Page text below:

Meaning In elderly individuals with cognitive disorders, a mechanism that involves disruption of nighttime sleep may underlie the association between β-amyloid deposition and cognitive impairment.

Abstract

Importance Evidence shows that sleep dysfunction and β-amyloid (Aβ) deposition work synergistically to impair brain function in individuals with normal cognition, increasing the risk of developing dementia later in life. However, whether Aβ continues to play an integral role in sleep dysfunction after the onset of cognitive decline in individuals with dementia is unclear.

Objective To determine whether Aβ deposition in the brain is associated with subjective measures of sleep quality and cognition in elderly individuals with cognitive disorders.

End of Page text.

Can you quote the abstract on sleep and β-amyloid, starting at the words "Meaning In elderly" and ending after "with cognitive disorders."?

Information supplied below:

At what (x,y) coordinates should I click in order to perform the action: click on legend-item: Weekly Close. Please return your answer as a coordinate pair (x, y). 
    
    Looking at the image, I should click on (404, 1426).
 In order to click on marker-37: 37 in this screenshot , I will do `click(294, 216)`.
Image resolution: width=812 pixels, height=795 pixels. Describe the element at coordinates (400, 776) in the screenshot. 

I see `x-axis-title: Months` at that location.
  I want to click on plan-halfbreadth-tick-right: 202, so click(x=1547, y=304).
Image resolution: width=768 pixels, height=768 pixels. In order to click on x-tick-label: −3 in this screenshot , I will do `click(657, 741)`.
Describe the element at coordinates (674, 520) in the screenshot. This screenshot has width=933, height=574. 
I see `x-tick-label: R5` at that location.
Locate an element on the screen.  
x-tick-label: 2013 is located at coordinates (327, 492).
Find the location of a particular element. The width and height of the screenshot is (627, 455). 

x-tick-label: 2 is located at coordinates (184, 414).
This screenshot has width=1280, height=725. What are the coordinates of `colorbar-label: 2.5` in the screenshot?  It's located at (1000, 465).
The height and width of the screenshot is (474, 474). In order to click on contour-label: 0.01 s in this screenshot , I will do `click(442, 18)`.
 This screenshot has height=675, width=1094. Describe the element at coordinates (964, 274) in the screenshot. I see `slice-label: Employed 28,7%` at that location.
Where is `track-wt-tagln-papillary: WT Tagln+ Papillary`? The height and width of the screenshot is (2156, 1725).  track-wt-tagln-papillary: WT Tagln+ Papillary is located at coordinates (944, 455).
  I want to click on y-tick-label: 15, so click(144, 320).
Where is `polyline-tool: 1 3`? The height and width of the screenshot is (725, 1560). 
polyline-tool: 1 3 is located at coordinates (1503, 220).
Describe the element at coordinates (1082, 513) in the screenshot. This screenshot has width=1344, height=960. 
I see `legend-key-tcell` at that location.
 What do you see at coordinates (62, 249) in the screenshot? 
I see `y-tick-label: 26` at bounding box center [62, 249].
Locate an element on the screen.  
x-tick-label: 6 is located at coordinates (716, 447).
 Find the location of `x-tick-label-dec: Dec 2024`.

End of Information supplied.

> **Problem solution**:
Meaning In elderly individuals with cognitive disorders, a mechanism that involves disruption of nighttime sleep may underlie the association between β-amyloid deposition and cognitive impairment.

Abstract

Importance Evidence shows that sleep dysfunction and β-amyloid (Aβ) deposition work synergistically to impair brain function in individuals with normal cognition, increasing the risk of developing dementia later in life. However, whether Aβ continues to play an integral role in sleep dysfunction after the onset of cognitive decline in individuals with dementia is unclear.

Objective To determine whether Aβ deposition in the brain is associated with subjective measures of sleep quality and cognition in elderly individuals with cognitive disorders.